• _What you need to do_
Find the line that contains "Expand the Reporting Date selector". Then set down that line and all the lines after it, to the end of the records, exactly and with nothing added.

*-*-*

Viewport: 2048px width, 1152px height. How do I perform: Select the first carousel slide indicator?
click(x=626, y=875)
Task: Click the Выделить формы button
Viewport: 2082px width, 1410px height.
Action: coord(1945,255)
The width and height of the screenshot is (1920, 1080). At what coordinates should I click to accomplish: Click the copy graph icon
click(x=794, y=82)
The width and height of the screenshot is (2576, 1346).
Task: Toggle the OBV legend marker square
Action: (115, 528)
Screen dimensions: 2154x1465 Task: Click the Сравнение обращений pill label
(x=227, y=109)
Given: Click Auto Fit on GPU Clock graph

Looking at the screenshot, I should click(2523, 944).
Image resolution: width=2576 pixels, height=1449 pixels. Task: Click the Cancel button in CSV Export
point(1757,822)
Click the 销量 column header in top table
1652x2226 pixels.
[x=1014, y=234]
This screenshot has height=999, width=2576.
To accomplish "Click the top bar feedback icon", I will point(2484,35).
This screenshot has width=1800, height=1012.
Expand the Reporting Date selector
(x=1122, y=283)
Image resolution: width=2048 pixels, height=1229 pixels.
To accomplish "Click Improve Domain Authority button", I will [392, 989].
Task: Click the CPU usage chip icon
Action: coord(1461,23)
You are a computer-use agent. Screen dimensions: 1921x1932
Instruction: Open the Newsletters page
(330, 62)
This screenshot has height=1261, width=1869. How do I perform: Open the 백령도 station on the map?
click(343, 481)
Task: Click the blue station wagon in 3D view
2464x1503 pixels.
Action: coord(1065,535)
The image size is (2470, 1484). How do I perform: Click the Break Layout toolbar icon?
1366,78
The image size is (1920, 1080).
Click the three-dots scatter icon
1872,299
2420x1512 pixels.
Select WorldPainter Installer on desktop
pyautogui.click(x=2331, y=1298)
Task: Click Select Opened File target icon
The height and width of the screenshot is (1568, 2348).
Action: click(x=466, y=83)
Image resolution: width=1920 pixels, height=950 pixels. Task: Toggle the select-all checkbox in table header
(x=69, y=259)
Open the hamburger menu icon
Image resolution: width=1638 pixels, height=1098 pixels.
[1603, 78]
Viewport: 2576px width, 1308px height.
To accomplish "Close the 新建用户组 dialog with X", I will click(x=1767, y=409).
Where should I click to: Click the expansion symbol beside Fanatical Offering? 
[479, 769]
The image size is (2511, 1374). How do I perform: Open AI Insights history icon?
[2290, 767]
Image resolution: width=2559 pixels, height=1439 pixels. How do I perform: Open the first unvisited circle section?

*-*-*

• _Answer section_
Expand the Reporting Date selector
(x=1122, y=283)
Image resolution: width=2048 pixels, height=1229 pixels.
To accomplish "Click Improve Domain Authority button", I will [392, 989].
Task: Click the CPU usage chip icon
Action: coord(1461,23)
You are a computer-use agent. Screen dimensions: 1921x1932
Instruction: Open the Newsletters page
(330, 62)
This screenshot has height=1261, width=1869. How do I perform: Open the 백령도 station on the map?
click(343, 481)
Task: Click the blue station wagon in 3D view
2464x1503 pixels.
Action: coord(1065,535)
The image size is (2470, 1484). How do I perform: Click the Break Layout toolbar icon?
1366,78
The image size is (1920, 1080).
Click the three-dots scatter icon
1872,299
2420x1512 pixels.
Select WorldPainter Installer on desktop
pyautogui.click(x=2331, y=1298)
Task: Click Select Opened File target icon
The height and width of the screenshot is (1568, 2348).
Action: click(x=466, y=83)
Image resolution: width=1920 pixels, height=950 pixels. Task: Toggle the select-all checkbox in table header
(x=69, y=259)
Open the hamburger menu icon
Image resolution: width=1638 pixels, height=1098 pixels.
[1603, 78]
Viewport: 2576px width, 1308px height.
To accomplish "Close the 新建用户组 dialog with X", I will click(x=1767, y=409).
Where should I click to: Click the expansion symbol beside Fanatical Offering? 
[479, 769]
The image size is (2511, 1374). How do I perform: Open AI Insights history icon?
[2290, 767]
Image resolution: width=2559 pixels, height=1439 pixels. How do I perform: Open the first unvisited circle section?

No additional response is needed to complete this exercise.